Wednesday, February 10, 2016

1:00PM-5:00PM

Venue

The New York Academy of Medicine, 1216 Fifth Avenue at 103rd Street, New York, NY 10029

Cost

$25; maximum 30 people.

This event is currently sold out. To join the waiting list, please email [email protected].

Panel Discussion: What Do People Mean When They Say "Digital Humanities"?
The catch-all term “digital project” can refer to a daunting array of technologies and methods. For a newcomer (or even an experienced practitioner), it can be hard to know where to start. In this panel discussion, we’ll examine a range of digital projects to get a handle on what’s out there. The panelists will share simple principles for figuring out the sources and technologies that constitute a “project.” It will help you with modelling your own project, understanding digital projects and evaluating someone else’s project.

Hands-on Workshop: Visualizing Humanities Data
Bring your laptop and learn that there's more to a spreadsheet than meets the eye! Structuring information in a table is the key to visualizing it as graphs, charts, maps, and more. We'll talk about how to find and structure data, including the kinds of data scholars in the humanities tend to be interested in. We'll also learn how to use Palladio, a kind of Swiss Army-knife for visualizing humanities data. This workshop is geared toward those who are new to data visualization.

Miriam Posner is the Digital Humanities program coordinator and a member of the core Digital Humanities faculty at the University of California, Los Angeles. A film, media, and visual culture scholar by training, she frequently writes on the history of science, technology, and medicine. She is also a member of the executive council of the Association for Computers and the Humanities.

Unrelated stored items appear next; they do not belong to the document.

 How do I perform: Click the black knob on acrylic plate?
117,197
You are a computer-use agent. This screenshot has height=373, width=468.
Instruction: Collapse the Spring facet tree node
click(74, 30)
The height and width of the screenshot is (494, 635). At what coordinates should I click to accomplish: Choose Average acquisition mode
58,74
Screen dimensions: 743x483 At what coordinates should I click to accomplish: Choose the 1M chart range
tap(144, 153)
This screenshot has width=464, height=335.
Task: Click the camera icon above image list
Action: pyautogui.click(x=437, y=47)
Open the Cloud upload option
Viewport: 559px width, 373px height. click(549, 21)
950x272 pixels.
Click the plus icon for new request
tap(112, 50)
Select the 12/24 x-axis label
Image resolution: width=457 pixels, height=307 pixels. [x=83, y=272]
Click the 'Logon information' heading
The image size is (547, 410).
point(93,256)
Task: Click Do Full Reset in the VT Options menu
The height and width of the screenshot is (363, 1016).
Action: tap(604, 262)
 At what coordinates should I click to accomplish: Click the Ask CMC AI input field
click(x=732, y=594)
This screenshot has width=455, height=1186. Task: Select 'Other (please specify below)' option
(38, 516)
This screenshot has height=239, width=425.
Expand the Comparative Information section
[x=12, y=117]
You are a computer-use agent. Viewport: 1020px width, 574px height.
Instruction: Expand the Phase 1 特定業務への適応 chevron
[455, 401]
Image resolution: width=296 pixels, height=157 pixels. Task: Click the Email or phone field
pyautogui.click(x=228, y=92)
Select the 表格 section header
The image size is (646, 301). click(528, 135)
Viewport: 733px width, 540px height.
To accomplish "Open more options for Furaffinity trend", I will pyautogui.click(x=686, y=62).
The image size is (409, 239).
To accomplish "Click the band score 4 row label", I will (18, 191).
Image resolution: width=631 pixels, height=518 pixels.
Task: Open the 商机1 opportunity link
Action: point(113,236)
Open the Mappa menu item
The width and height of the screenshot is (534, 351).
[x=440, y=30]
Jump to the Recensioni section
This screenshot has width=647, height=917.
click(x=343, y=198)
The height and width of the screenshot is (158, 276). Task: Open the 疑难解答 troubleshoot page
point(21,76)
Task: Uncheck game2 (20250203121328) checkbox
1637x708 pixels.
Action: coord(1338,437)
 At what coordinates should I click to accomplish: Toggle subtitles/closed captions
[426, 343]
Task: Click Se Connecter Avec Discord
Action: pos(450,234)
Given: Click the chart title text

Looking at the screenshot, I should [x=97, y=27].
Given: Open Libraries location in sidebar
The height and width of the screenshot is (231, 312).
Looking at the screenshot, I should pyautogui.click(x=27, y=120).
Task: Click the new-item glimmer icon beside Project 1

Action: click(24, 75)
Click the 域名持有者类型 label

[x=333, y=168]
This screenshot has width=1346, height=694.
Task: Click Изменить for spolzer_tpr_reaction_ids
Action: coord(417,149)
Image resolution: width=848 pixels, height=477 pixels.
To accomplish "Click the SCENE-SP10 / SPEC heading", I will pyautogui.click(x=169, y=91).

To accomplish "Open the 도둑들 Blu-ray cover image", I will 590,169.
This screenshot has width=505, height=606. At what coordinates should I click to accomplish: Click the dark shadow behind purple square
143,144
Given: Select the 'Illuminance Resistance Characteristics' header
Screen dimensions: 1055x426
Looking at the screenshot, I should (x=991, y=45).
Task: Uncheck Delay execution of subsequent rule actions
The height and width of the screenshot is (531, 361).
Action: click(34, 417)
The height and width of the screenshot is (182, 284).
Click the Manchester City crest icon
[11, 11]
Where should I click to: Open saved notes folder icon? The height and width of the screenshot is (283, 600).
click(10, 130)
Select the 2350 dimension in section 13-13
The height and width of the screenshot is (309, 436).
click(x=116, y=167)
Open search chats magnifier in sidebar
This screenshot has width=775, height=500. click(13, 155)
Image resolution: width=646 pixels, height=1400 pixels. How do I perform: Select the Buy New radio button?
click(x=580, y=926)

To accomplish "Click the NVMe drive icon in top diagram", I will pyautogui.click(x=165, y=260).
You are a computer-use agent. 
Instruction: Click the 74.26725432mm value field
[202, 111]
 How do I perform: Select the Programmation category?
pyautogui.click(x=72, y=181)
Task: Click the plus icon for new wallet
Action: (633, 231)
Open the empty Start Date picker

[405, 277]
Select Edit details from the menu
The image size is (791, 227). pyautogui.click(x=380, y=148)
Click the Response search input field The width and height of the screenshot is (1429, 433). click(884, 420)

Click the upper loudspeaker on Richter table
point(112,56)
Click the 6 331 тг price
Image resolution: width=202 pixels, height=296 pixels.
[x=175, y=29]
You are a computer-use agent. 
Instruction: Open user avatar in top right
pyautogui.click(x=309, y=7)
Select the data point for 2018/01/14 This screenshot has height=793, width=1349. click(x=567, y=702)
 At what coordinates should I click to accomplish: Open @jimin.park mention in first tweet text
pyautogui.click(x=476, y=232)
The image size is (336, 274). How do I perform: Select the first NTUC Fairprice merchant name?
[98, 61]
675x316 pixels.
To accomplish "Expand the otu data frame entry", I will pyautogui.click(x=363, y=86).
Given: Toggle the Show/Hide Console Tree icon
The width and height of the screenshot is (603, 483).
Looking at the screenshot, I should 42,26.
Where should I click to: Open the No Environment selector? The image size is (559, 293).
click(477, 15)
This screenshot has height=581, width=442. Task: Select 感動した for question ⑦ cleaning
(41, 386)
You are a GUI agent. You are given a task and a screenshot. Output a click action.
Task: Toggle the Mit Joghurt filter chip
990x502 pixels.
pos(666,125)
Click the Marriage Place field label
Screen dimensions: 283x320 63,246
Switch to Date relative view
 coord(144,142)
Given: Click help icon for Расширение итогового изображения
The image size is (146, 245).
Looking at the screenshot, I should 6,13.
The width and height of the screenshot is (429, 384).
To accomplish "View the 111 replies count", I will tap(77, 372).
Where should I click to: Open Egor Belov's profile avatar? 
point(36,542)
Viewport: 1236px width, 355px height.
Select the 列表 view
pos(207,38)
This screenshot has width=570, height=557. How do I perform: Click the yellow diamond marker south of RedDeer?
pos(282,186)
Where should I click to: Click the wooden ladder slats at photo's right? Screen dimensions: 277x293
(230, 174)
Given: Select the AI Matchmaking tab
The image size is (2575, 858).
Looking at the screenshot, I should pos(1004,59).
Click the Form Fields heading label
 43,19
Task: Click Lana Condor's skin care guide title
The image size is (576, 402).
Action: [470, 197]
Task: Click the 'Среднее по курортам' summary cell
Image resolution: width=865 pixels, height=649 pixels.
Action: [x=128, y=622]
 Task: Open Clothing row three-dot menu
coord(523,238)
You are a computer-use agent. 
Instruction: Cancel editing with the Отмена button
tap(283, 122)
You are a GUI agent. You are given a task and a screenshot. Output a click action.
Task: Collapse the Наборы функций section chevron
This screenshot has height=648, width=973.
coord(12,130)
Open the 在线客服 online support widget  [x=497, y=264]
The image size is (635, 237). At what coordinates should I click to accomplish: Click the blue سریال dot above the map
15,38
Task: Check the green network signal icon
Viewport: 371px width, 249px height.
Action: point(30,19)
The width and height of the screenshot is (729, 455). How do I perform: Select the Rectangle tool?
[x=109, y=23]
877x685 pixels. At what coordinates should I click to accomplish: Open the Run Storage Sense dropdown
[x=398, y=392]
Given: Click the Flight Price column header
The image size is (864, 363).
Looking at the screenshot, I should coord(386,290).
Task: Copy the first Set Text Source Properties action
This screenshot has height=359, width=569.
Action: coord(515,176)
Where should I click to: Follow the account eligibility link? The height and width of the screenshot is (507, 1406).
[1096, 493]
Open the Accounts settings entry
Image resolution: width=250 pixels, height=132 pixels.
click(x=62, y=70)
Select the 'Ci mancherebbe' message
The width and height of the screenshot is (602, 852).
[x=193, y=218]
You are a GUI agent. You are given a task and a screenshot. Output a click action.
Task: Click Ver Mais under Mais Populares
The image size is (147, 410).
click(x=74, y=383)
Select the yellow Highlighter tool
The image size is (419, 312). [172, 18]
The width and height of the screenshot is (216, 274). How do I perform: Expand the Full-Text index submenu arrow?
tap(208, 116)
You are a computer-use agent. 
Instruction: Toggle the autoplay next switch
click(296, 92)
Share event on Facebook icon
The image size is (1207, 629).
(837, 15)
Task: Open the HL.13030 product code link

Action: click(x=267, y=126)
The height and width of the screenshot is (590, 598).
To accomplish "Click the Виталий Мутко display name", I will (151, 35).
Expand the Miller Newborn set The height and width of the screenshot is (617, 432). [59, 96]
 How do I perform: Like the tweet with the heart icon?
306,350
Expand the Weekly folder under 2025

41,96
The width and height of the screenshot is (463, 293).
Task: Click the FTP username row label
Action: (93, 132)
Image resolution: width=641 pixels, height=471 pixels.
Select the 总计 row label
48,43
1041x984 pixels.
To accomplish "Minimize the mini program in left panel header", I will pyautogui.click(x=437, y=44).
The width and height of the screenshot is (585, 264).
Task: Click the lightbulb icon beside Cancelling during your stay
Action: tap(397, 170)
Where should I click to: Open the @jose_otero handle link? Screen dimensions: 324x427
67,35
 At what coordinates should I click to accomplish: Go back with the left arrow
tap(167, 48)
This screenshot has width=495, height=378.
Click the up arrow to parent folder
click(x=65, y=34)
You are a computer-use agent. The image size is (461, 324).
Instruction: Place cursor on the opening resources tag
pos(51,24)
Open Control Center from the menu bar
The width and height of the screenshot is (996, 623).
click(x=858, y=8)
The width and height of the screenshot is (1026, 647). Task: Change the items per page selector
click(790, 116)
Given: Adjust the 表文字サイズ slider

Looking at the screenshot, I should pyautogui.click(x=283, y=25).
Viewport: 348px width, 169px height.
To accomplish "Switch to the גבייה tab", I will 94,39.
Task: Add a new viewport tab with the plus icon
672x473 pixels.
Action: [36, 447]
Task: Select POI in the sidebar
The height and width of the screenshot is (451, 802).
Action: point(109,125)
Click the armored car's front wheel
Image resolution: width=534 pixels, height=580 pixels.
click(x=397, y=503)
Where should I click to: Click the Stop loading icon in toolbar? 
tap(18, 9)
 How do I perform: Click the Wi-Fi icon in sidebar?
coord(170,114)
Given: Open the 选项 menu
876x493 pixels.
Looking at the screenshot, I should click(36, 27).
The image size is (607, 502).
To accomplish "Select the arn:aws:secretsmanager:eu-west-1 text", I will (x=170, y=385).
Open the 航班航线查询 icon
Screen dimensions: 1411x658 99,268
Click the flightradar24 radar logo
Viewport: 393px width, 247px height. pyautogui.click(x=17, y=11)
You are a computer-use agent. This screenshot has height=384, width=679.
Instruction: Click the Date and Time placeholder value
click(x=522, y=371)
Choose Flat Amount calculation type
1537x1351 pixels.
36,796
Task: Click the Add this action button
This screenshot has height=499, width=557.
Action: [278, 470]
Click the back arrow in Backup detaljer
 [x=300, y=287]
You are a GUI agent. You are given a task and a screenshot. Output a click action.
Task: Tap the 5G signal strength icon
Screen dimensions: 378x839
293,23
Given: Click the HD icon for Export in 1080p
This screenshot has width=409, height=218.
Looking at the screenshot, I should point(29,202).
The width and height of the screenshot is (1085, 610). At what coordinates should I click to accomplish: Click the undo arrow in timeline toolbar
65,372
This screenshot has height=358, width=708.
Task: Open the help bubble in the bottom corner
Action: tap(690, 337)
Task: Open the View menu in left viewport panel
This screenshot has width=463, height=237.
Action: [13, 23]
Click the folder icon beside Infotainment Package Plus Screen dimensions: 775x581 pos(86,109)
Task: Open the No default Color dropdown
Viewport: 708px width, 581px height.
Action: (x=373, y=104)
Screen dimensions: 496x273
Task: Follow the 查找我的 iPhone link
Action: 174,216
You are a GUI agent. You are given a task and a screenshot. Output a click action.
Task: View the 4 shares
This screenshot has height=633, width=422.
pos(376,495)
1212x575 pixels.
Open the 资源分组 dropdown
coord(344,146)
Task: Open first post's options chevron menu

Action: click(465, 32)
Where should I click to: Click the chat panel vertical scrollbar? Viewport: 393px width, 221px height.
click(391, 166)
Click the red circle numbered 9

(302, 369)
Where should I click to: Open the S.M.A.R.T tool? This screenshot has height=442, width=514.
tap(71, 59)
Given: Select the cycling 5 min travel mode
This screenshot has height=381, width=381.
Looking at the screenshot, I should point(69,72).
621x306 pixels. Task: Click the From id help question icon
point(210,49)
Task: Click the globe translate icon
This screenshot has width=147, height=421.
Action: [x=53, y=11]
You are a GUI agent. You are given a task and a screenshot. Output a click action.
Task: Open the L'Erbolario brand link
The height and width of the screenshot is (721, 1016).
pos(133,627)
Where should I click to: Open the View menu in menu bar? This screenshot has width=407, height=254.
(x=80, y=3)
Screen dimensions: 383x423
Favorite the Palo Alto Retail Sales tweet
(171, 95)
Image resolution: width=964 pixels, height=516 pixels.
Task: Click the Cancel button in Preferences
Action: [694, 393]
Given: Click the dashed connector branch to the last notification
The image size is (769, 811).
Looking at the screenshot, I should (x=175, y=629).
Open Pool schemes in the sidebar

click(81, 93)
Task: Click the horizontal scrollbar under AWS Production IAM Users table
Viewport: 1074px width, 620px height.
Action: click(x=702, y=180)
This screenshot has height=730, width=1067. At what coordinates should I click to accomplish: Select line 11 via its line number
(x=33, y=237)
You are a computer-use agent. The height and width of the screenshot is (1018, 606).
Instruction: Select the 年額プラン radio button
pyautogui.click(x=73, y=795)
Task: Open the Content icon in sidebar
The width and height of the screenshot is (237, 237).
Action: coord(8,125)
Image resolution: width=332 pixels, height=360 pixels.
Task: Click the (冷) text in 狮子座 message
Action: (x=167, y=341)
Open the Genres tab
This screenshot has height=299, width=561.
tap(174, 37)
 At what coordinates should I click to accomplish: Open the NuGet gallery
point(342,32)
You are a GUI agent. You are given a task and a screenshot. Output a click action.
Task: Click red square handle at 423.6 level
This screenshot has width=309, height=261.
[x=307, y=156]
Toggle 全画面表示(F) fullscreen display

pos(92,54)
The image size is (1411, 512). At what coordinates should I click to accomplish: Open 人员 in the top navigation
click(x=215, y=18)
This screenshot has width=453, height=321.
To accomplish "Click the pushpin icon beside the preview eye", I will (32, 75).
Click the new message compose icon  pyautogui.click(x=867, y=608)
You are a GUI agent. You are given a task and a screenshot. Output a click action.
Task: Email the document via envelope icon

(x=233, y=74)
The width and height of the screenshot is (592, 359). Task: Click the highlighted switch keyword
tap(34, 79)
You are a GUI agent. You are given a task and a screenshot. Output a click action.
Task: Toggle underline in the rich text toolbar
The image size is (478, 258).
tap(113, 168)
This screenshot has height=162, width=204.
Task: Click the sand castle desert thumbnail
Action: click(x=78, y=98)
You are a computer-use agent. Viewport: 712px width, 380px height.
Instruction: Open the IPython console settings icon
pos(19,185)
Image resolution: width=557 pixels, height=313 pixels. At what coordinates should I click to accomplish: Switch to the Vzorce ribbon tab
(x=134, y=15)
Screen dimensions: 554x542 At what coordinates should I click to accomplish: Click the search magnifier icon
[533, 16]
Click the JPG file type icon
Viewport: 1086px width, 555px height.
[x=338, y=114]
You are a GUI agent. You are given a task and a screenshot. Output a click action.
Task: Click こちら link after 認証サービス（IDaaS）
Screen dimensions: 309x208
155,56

Heidi Knoblauch is the Digital Projects Coordinator for the Experimental Humanities Initiative at Bard College. She holds a PhD in History of Science and Medicine from Yale University and specializes in medical photography and patient privacy in the United States. She regularly gives public talks and workshops on digital humanities and the history of medicine and is part of a growing conversation about the role digital humanities can play in social justice.